Monday, March 11, 2019

Is it spring yet?

I'd like to start by saying that I certainly do believe in climate change.  What is happening to the sea, for instance, and the melting icecaps just can't be denied.  However, and this may be a little controversial, I don't believe that any patch of unusual weather is a sign of climate change.  We've always had it in this country.



In February we had some exceptionally mild weather, but it's not by any means a first.  I remember the odd week in February where I sat in my attic studio with the window open all day.  I can't tell you what years that happened in because they only happen occasionally, but they do happen.  Then we get the rest of winter, which is what we're getting now.

Mike3 used to say, "He who celebrates the first warm day as the start of spring gets the longest spring but he who waits till the last frost gets the longest winter."  I like that.  So I think spring has begun, but slowly.  Things in my garden think so too.  Some of them like this aubretia, have never totally stopped blooming, even in the snow, and now are really starting to come into their own.

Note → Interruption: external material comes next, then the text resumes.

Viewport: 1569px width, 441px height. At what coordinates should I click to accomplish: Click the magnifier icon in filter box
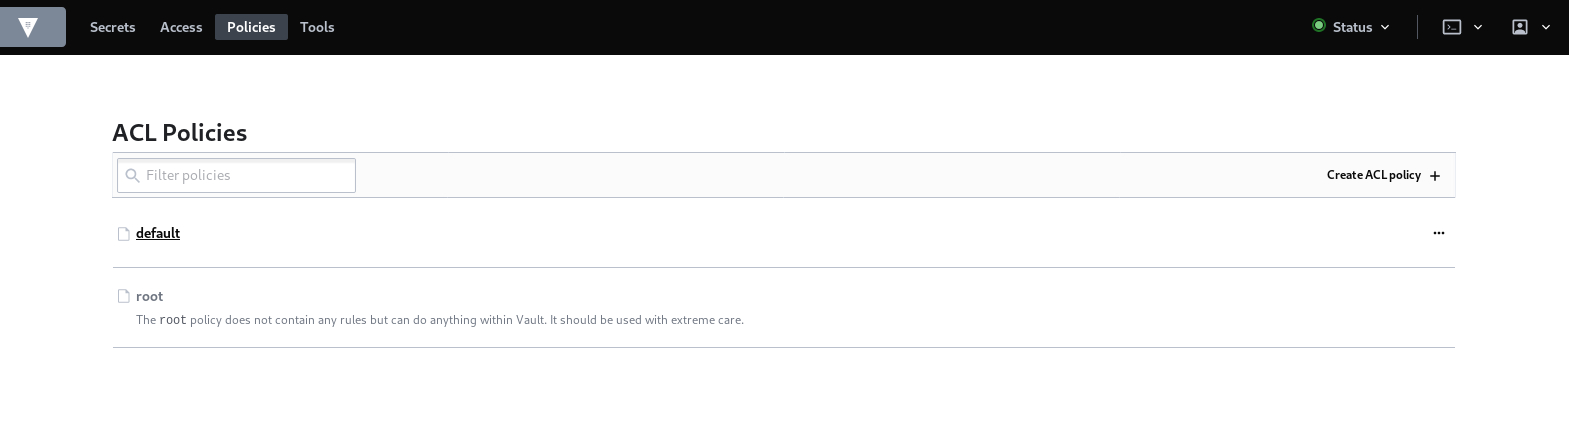pos(132,175)
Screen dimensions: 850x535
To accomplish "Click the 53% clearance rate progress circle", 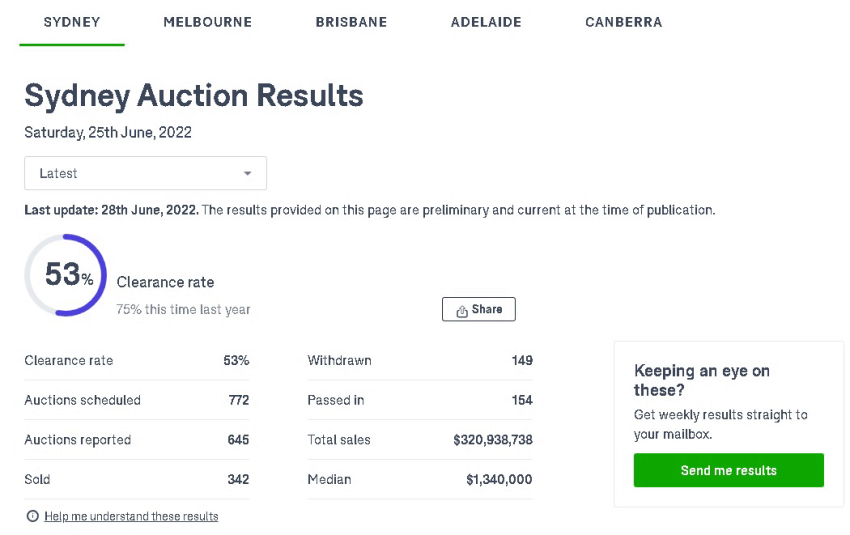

Meanwhile, I've been on antidepressants for more than five weeks and I'm pleased to say that I'm feeling a great deal different.  You're not supposed to notice any improvement for a couple of weeks at least but I started to feel better after about four days.  It's difficult to describe but I just knew I had feelings that had been absent for a while. 

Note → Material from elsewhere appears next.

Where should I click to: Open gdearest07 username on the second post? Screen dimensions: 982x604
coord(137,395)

It wasn't plain sailing.  I wasn't warned about the possible anxiety as a side-effect and it was most unpleasant.  Luckily for me it wore off after a couple of weeks, which it does for most people though not all.  And then I was back to being myself.

I think I'd been depressed for longer than I had thought at first.  Life things get in the way which can be blamed for how you feel, but now I am doing and thinking things that I'm aware I wouldn't have done in the last six months or so.  It creeps up on you.

What I don't mean is that everything in the garden is rosy.  I'm not on cloud nine or even cloud six.  Life is what it should be if your brain isn't warping it, in other words there are good and bad days, good and bad things happen, and last Friday at a friends drop-in-for-tea afternoon nobody talked about Brexit at all.


At the moment I'm particularly enjoying this tall euphorbia.  Its vibrant green flowers are very long-lasting and have brightened up my garden for a couple of months.  In the background in a tub you can see a shorter euphorbia with pale leaves but still fairly bright flowers.  It's proved to be an ideal tub plant.




PS, there's still another week of Another Beastly Art Exhibition at Nature In Art, from tomorrow till Sunday.